Table of Contents
The process shows, using a sample of the Individual household electric power consumption data set, how to manage such data sets in which duplicate, inconsistent, and/or duplicate values are present. The missing values can be substituted with a default value, or one computed based on the other instances of the field, or if it is necessary, the records belonging to them can be deleted. After defining the inconsistent values, the records belonging to these can also be filtered out, but however, to define these, it is usually necessary to have some background knowledge or knowledge in the given field. On the contrary, filtering duplicate values is a rather automated task, the data identical to each other can be filtered out easily.

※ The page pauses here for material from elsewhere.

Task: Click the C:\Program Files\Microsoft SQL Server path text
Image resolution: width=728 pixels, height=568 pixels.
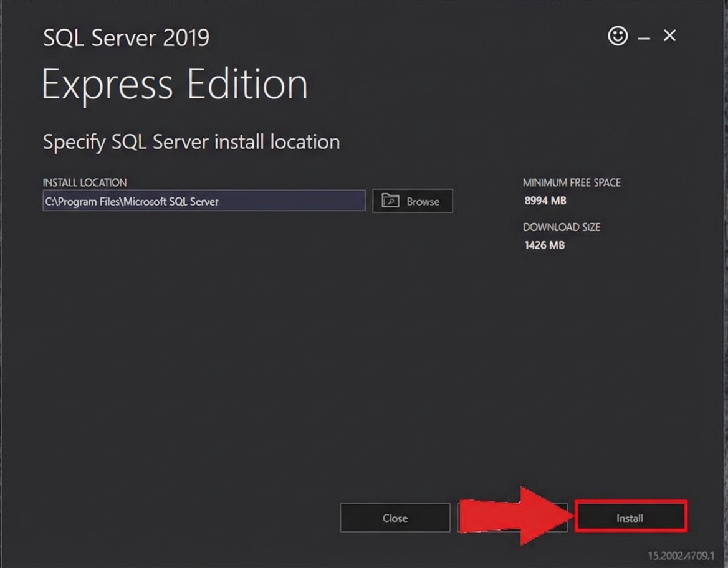Action: coord(132,201)
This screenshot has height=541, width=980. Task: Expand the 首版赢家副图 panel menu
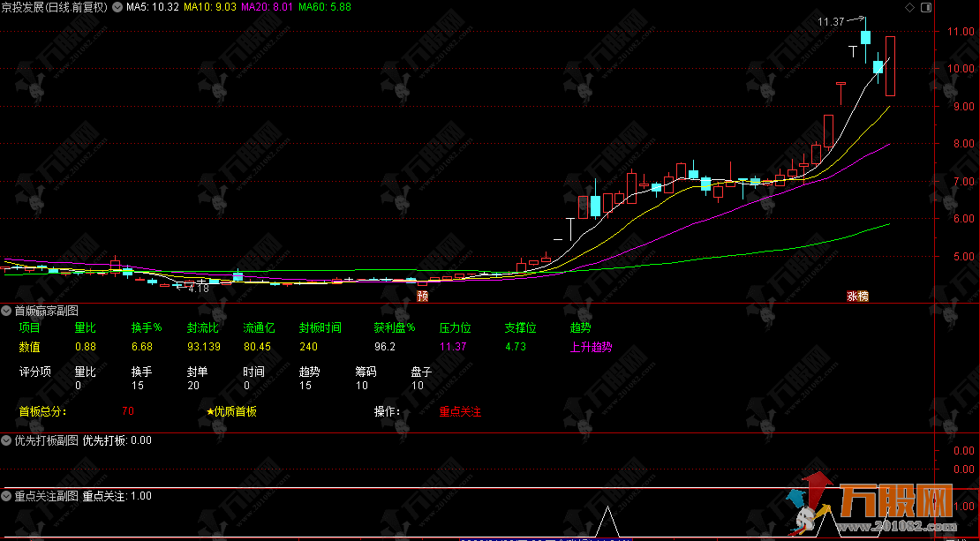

Individual household electric power consumption [UCI MLR]
The dataset used here is a sample from the original dataset that encompasses a longer time period; it only contains the energy consumption data from January 2007. Normally the dataset contains a measurement for every minute, but if a given measurement was not executed for some reason, the timestamp is present without data. Such missing values can be substituted with defined values, e.g. with the average of the values present in the given attribute, or a decision to leave out the records connected to them can be made. However, dealing with inconsistent values is a more complex issue. In given fields, intervals can be defined into which the values of the attributes can fall, but in other cases, one must relay on other kinds of background information. For example, let us suppose that the members of the household, in which the measurements took place, do not fly with the owls. Based on this, consider the following representation of the data:
On the figure, colors are assigned based on the values of the variable Sub_metering_1, which represents the energy consumption of the tools in the kitchen, and as the x axis is time, it can be seen that some of the outstanding kitchen consumption values have been measured late at night. This can also be seen in the data view, if the data are ordered according to the kitchen consumption values:
If the members of the household are indeed not flying with the owls, these data can be considered inconsistent based on our background knowledge, and they can be filtered out as follows. Formulating our condition, let us assume that if the values of a measurement in the kitchen exceeds 50 Wh at a point of time after 10 p.m., this is considered a piece of inconsistent data. Based on this, the filtering condition can easily be defined, but first, the time attribute has to be converted, as by default, it is stored in a nominal variable, in the format hh:mm:ss, which can only be compared for equality. Using the appropriate operators, it can be splitted into the components hour, minute, and second, interpreted as numbers. The filtering condition can be defined using the Time_1 variable from among these, which contains the hour component:
Using such filters, the records belonging to inconsistent data can be filtered out, and also, by using the appropriate operator, duplicate records can be filtered out as well - it can also be defined based on the equality of which attribute set they are to be considered duplicate - from the dataset, and after this, the actual processing of the filtered and/or refined records can begin.